• TRY IT: The lines to reproduce run from the one containing "Previous (74, 672)" through the end of the records below. Reproduce them exactly and add nothing.

• EXTRACTED RECORDS:
• • •

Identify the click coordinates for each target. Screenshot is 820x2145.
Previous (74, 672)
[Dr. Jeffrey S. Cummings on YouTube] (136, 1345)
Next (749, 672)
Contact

• • •

• EXERCISE OUTPUT:
Previous (74, 672)
[Dr. Jeffrey S. Cummings on YouTube] (136, 1345)
Next (749, 672)
Contact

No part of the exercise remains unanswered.